Dave Merrill and Lauren Leatherby, Bloomberg
Construction Workers
In 2016, there were 10.2 million construction workers in the U.S., down from 11.7 million in 2005 and down even from the post-housing crisis level of 2010. The number of construction workers aged 24 or younger is also down nearly 30 percent over that period. Builders frame that as a labor shortage and also smear younger people as “disinterested” in the work. Maybe they should try, and I’m just throwing this out there, paying people more money than what they are currently offering if they’re having problems finding people to do the labor they require. I know, mind-blowing, but maybe better pay or any benefits could work better than crying to the Wall Street Journal about how hard it is to find good help these days.

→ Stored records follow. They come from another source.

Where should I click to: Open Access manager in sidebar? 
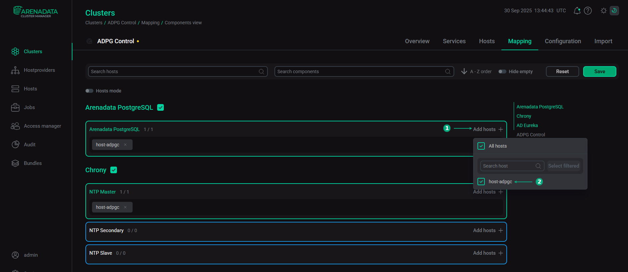tap(15, 126)
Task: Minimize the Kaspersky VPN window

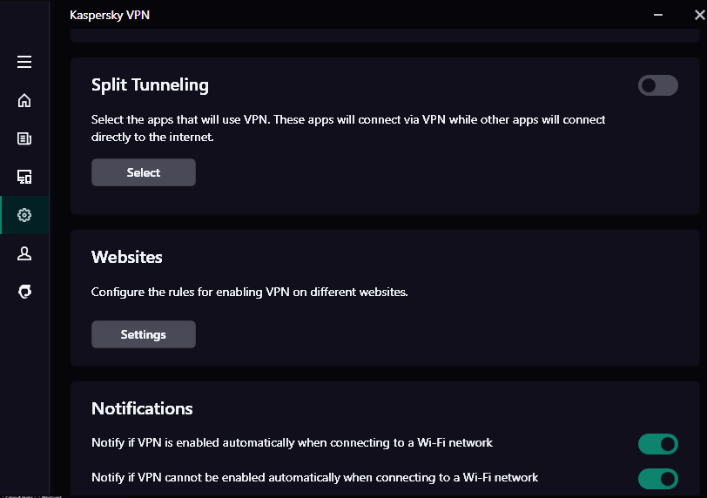Action: pos(659,14)
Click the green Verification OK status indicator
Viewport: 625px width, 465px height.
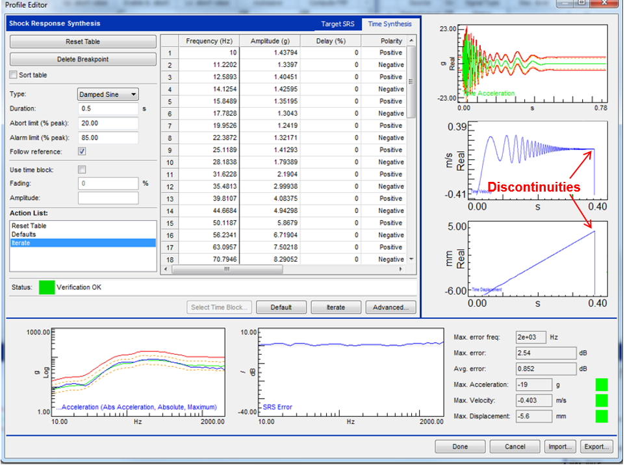[x=47, y=287]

Laura Kusisto, The Wall Street Journal
Alternative Rock
This weekend is Lollapalooza, and festivals like these offer a fascinating look at the changing musical soundscape of popular acts. In 2014, for instance, 25 percent of acts were alternative rock, a figure down to 14 percent in 2018. The difference has gone to acts in rap, hip-hop, pop and electronic music. You can see similar shifts at other festivals as well: over five years span, Bonnaroo went from 10 percent electronica to 27 percent, while Coachella saw hip-hop, rap and pop go from a combined 18 percent up to 31 percent.
Women Onscreen
Yesterday was one of my favorite days of the year, because the Annenberg Inclusion Initiative released their annual study counting up the total number of speaking roles in the top-100 films of the year. They now have the past 11 years studied and the result is a disturbing portrait of how women are systematically excluded from movies. In 2017, only 31.8 percent of speaking characters in movies were women, virtually unchanged from 31.5 percent in 2016, 31.4 percent in 2015, 28.1 percent in 2014, 29.2 percent in 2013, 28.4 percent in 2012, 31.2 percent in 2011, 30.3 percent in 2010, 32.8 percent in 2009, 32.8 percent in 2008 and 29.9 percent in 2007. Fun fact, if only 32 percent of our species was women we would probably die off.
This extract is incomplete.